Segher: I know you're not officially noted as a maintainer or reviewer for combine.c, but that's something I'd like to change if you're interested in a larger role. In the mean time, any feedback you have would be appreciated.

So the issue mentioned in the BZ is that fairly obvious code sequences that ought to use simple byte moves are expanding into hideous sequences (load, store, couple bitwise logicals, maybe a shift or extension thrown in for good measure).

As mentioned in the BZ, one of the issues is that combine is limited in terms of how many insns it will look at. As it turns out that was addressed not terribly low ago and we can do 4 insn combinations. With just a little work in combine.c we can get the desired code for the first two testcases as well as two of my own.
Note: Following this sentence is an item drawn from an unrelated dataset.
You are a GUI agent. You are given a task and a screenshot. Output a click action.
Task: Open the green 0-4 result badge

The first issue is 4 insn combinations are (reasonably) guarded in such a way as to avoid them if they are unlikely to succeed. We basically look at the operands of the 4 insns and try to guess if there's a reasonable chance a combination would succeed. If not, no 4 insn combinations are tried.
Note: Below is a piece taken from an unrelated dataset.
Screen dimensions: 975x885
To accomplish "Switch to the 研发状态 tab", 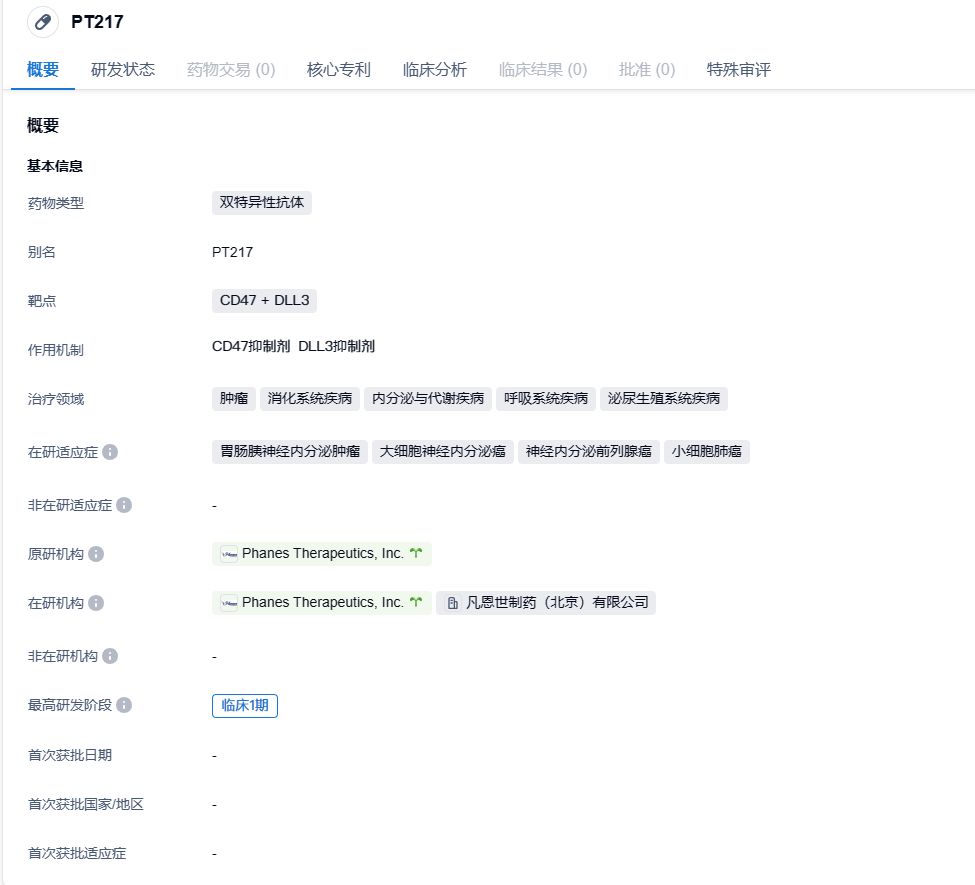I will 123,70.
So the first part of this patch improves that heuristic. What we see with these byte accesses is a pattern like

load word from memory
masking
bit-ior
store word to memory

That's very consistent. The form of the masking and bit-ior in the middle varies quite a bit, but consistently across all the tests I've looked at we have the memory operations in i0 and i3. It's worth noting that the memory load might have a zero (or sign?) extension as well and that the load/store might be using different modes.

So when we see that overall structure, we increase the "goodness" of trying to combine i0-i3.
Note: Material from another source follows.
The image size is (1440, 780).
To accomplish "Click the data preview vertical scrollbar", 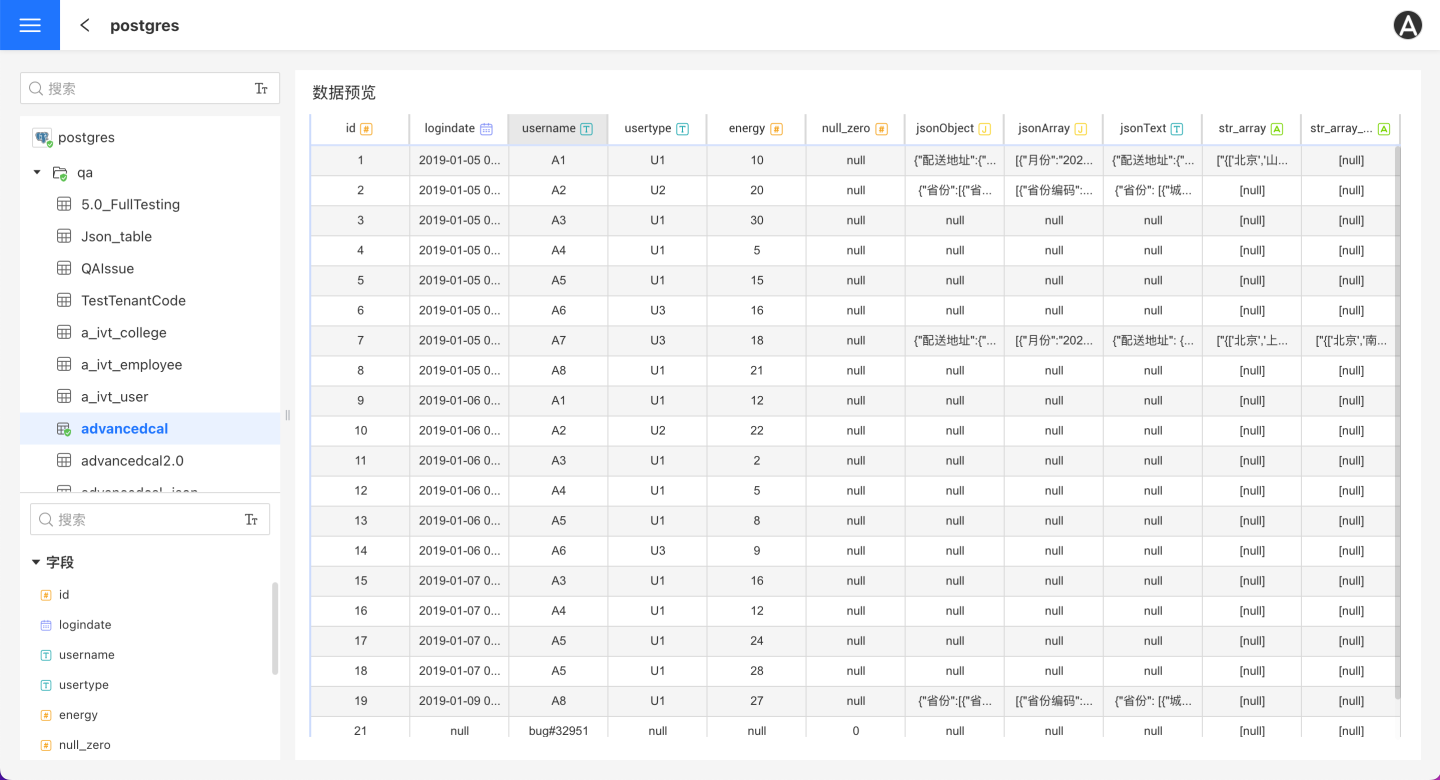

The second change we need is an additional simplification.

If we have
(subreg:M1 (zero_extend:M2 (x))

Where M1 > M2 and both are scalar integer modes. It's advantageous to strip the SUBREG and instead have a wider extension. So a concrete example

(subreg:SI (zero_extend:HI (X:QI))

Will get turned into

(zero_extend:SI (X:QI))


Now this does have an interesting side effect, namely that the bits between HI and SI now have a defined value whereas they previously had "don't care" values. In theory, we lose a bit of flexibility in that regard, but eliminating the subreg in favor of the wider extension allows the existing simplification machinery to do a better job and lowers the cost of the resulting simplified insn.

The net result is we get a simple movb for the first two testcases.

Getting a movb for the other two testcases in the PR is a bit harder, but possible. The patch to handle those testcases needs further cleanup.


Bootstrapped and regression tested on x86_64-unknown-linux-gnu. Thoughts? OK for the trunk?


        PR target/15184 (partial)
        * combine.c (try_combine): If I0 is a memory load and I3 a store
        to a related address, increase the "goodness" of doing a 4-insn
        combination with I0-I3.
        (combine_simplify_rtx): Given (subreg:M1 (any_extend:M2 (x))) where
        M1 > M2, strip the subreg and use a wider extension.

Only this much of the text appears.